122、新たな交易相手
永禄五年(1562年) 一月上旬 京 伊勢貞孝の屋敷 伊勢虎福丸
「そうか。手袋は売れておるのだな」
「はい。東国ではそれはもう売れておりまする」
くノ一の瑞穂がオホホと笑い声を上げた。いくつになったかな。俺はようやく四歳になった。
「夫も喜んで手袋を使っておりまする。手が温かいと」
思い出した。十五歳だな。瑞穂は十五になる。美人だから嫁ぎ先も考えてやらないとって……今何と言った?
「宗助殿。従兄弟に当たるのですが、私が兄のように慕っていた御方です。それともう子を孕みましたので忍びのことは休まねばなりませぬ」
「瑞穂、そなたいつの間に……。いや、もう良い。ゆっくり休め。だがその間、鬼の一族は誰が……」
「夫が棟梁の代行を致します。宗助殿」
背の高い男がやってきた。筋肉質だが、愛想の良い笑みを浮かべている。
「宗助殿は一族の中でも忍びの技では引けを取りませぬ。虎福丸様、どうぞ夫を使ってください」
瑞穂が頭を下げた。まあいいだろう。身重の瑞穂を働かせたくない。それに瑞穂の推薦なら相当の手練れだろう。
「宗助殿、虎福丸様をよろしく」
「相分かった。虎福丸様、新年早々、今村に動きがございまして」
今村か。盗人だな。伊勢の領地を横領していた連中だ。松永久秀の与力だが、信用できん男だ。
「何だ。また悪だくみか」
「はい。兵を動かしたくてうずうずしているようです」
「馬鹿な奴だ。弾正少弼と彦六の二人に書状を贈る。それと三好筑前守だな。
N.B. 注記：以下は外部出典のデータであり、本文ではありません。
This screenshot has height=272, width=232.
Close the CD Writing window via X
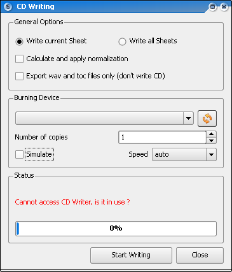pos(224,7)
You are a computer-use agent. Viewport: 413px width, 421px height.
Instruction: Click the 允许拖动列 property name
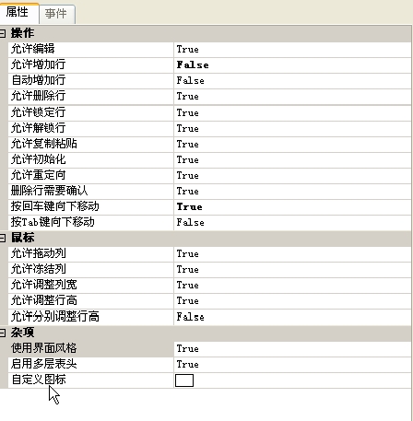39,253
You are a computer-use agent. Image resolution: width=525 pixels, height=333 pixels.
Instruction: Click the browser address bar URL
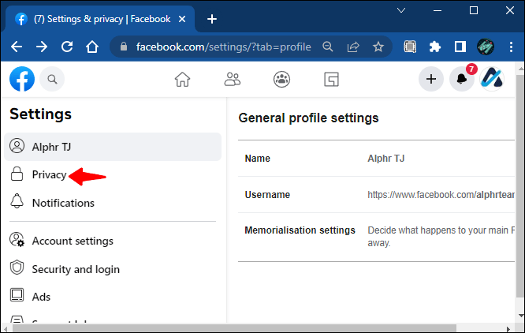coord(224,47)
今村を黙らせる」
松永親子と三好義長が動けば、さすがの今村紀伊守も身動きが取れまい。いい気味だ。
「はっ、今村紀伊守の慌てる顔が目に浮かびまする」
「フフ。だろう。それとな、俺は今、蝦夷に夢中なんだ」
俺は宗助と瑞穂の前に地図を広げた。伊勢忍びの歩き巫女たちに探らせた北海道の地図だ。もちろん正確じゃないが……。
「蝦夷の女たちが鹿肉を取っている。これがうまくてな。畿内で売ろうと思う」
「……何と」
宗助が目を見開いた。
「狩りがうまい連中だ。そこに焼き物や壺を売る。連中の中でも文字の書ける者がいてな。どうもこの国から働きに行って、あちらの女と子を為したようだ。熊の肉も取れるようだ。魚もな。儲かるぞ」
「さすが虎福丸様、蝦夷との商いを考えておられるとは……」
「はっはっは。正月からそのことばかりよ。これで満足はせぬ。もっと儲ける。それとな。蝦夷の北にモスクワ大公国という国がある。その者たちも狩りを得意とする。狐、ビーバー、ラッコから毛皮が取れる。これはな、冬に着ると温かいのだ」
「そのような国があるとは……」
宗助も瑞穂も驚いている。知らんのは無理もない。現代じゃ、ロシアは大国になっているが、戦国時代は航路も開いていない上に交流もない。
ただ俺はロシアと交易がしたい。遠回りだが、欧州を経由する。毛皮はアジアで売れる。そう確信している。明も朝鮮も贅沢がブームになっている。これに乗る。クックック。笑いが止まらんな。政よりも商いの方が楽しくてたまらん。足利や三好よりもっと儲けてやる。次は鉱山だ。俺はやるぞ。